Une vague d’aquariophiles créent dans leur bac en verre des habitats dignes des écosystèmes naturels. Même les poissons en sont bouche bée !

Gravier rose fluo, touffe d’algues en plastique, coffre au trésor duquel s’échappent des bulles à intervalles réguliers, figurines de Bob l’éponge : voilà les composants de base d’un aquarium qui en jette, non ? Ce n’est pas l’avis des aquariophiles, qui recréent des écosystèmes d’eau douce à l’aspect naturel où les plantes sont autant, sinon plus importantes que les créatures aquatiques vivant dans ces quelques litres d’eau.

Aquarium nature, aquarium planté, aquascaping sont tous des termes décrivant ce passe-temps qui gagne du terrain ici, un mouvement popularisé dans les années 1990 qui dérive de la culture des jardins japonais. Évidemment, garnir son aquarium de vrais végétaux n’a rien de nouveau, mais on les a longtemps placés dans le décor en sachant qu’ils ne dureraient pas. « Les plantes étaient éphémères et c’était normal de les perdre après deux ou trois mois », dit Philippe Boucher, cofondateur de Nature Aquarium Québec, une communauté d’aquascapeurs professionnels ayant pignon sur rue dans une animalerie de Trois-Rivières.

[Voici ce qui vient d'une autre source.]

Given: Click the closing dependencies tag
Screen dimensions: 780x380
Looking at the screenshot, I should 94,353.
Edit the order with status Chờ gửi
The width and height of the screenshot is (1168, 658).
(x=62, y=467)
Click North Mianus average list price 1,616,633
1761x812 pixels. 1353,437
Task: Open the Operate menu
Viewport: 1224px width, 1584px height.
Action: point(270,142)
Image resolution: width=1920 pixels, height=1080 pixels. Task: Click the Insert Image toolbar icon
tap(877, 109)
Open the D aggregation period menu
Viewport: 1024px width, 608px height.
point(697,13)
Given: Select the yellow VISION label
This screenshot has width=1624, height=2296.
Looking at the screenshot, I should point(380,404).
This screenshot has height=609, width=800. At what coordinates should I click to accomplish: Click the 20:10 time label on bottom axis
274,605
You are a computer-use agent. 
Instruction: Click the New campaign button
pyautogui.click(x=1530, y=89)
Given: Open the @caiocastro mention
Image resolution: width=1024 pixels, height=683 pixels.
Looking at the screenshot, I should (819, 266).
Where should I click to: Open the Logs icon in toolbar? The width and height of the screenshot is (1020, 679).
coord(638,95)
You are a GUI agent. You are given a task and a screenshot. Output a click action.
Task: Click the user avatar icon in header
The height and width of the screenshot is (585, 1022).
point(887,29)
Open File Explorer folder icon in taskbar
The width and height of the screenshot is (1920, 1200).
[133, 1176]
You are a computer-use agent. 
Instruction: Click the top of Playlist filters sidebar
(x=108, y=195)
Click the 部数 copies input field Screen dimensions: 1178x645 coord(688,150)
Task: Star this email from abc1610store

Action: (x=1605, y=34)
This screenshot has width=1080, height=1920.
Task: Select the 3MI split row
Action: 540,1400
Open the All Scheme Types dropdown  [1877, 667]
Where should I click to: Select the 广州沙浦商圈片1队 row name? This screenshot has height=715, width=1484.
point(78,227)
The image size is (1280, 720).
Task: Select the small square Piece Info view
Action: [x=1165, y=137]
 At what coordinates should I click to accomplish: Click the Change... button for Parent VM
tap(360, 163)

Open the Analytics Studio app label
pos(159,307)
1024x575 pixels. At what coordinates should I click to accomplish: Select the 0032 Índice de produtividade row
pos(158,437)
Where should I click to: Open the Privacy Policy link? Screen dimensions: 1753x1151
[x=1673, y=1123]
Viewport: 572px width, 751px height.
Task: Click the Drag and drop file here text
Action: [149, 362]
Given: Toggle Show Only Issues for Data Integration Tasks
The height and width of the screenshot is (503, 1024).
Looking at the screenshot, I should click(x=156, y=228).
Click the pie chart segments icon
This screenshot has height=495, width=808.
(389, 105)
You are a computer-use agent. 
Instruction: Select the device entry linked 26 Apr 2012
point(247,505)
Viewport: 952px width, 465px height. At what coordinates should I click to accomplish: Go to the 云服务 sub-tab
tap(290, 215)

Le vent a tourné lorsque le photographe paysagiste nippon Takashi Amano, le génie derrière l’aquarium nature, a constaté que ses végétaux avaient bien meilleure mine et croissaient mieux après l’ajout d’eau pétillante dans ses bacs. « Les plantes allaient chercher leurs nutriments plus facilement grâce à cet apport de CO2, reprend Philippe Boucher, qui nage dans le milieu depuis une vingtaine d’années et remarque un intérêt croissant pour l’activité depuis le début de la pandémie. Takashi Amano a été précurseur dans la compréhension autant de la biologie que de la chimie derrière l’aquarium en saisissant l’importance du gaz carbonique, d’un substrat riche en nutriments et de la luminosité.

 

Le premier prix de la catégorie des 112 L de l’International Aquascaping Contest 2021 était une création de Thiago Oliveira, du Brésil. On y trouve 18 espèces végétales et 3 animales. Image: AGA/Thiago Oliveira

L’intérêt pour les aquariums naturels est indubitablement esthétique, comme on peut le voir sur les réseaux sociaux et à travers les photos des habitats sophistiqués qu’élaborent les participants de divers concours, dont l’International Aquatic Plants Layout Contest, mis sur pied par Takashi Amano, ou l’International Aquascaping Contest. Mais le plaisir réside aussi dans la chance qu’offre ce petit laboratoire aquatique d’observer en temps réel les processus influant sur l’eau et le cycle de la matière. Certaines plantes étant particulièrement capricieuses, l’équilibre ne tient parfois qu’à un fil.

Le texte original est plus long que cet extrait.